From older tests with the Qimage Ultimate target I recall that when a 2x higher resolution than by the driver requested 300 PPI or 600 PPI input is used, so a 600 PPI and a 1200 PPI (shrunk again, not resampled) a downsampling to the requested PPI number happened, strong aliasing showed that had nothing to do with the 2400x1200 droplet per inch squirted resolution. Driver downsampling the cause. This was before the Qimage Ultimate Overdrive setting in the interpolation choices was available.
Now I notice more aliasing effects in the shrunk target print 4 cycles/mm patch compared to the 8 cycles/mm in the original target and on more spots. But on the other hand the "Siemens star" shows better contrast up to the RED cirkel (was 300 PPI threshold, is 600 PPI threshold in the 65x65mm version) than up to Green cirkel in the 130x130 target. On the lines not giving aliasing from the outside up to the RED cirkel, there is aliasing at several angles though, the same with the circles in the center. Counting the lines per mm shows that the lines I mention are not aliased versions half the number. It is unclear to me whether the aliasing this time is also caused by downsampling in the driver and less pronounced due to the differences between the QU print target and Bart's design. Another option is that Mike found a wormhole to get 1200 PPI to the dithering stage of the driver, bypassing downsampling. BTW in the first driver of the HP Z3100 there was a printing quality setting that asked for 1200 PPI, disappeared in later versions.
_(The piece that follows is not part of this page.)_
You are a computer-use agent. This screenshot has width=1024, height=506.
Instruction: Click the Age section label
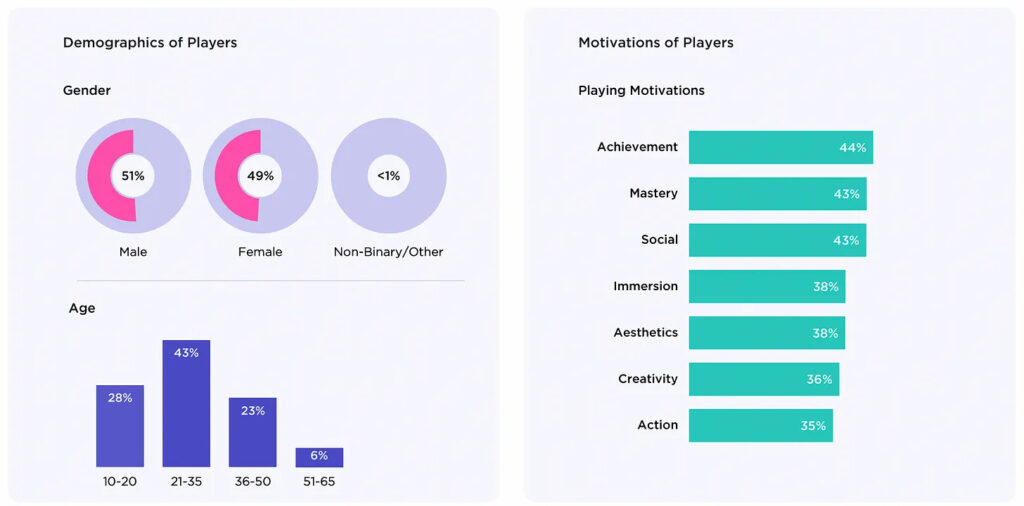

Way longer back I used to send small texts for cards at 720 PPI to the 15-17 year old Epson 9000 that did not request more than 360 PPI and the text printed sharper than by sending 360 PPI. I have to say that was text created with Acorn Risc Os applications that used sub-pixel anti-aliasing for any output, video, print, etc. Which may have coped well with a downsampling routine in the 9000 driver or the driver did not downsample.
Targets, text, are not 1:1 to photo image structures so not all is said yet about the information transfer from image to print in printing. Barts's target is probably the best for photo images we can use right now. Which brings me to another question, what would be a good set up in targets, scanning or camera copying, to measure the transfer quality of a specific printer paper system? In that system changes of papers and the measured results then. Are there elements in Bart's target usable? Another step includes the eye acuity threshold in that transfer system but this time not a single threshold but let us say what a perfect young eye at 2000 lumen as close by as possible can resolve and the usual 300 PPI at a foot viewing distance, the RED circle in Bart's target.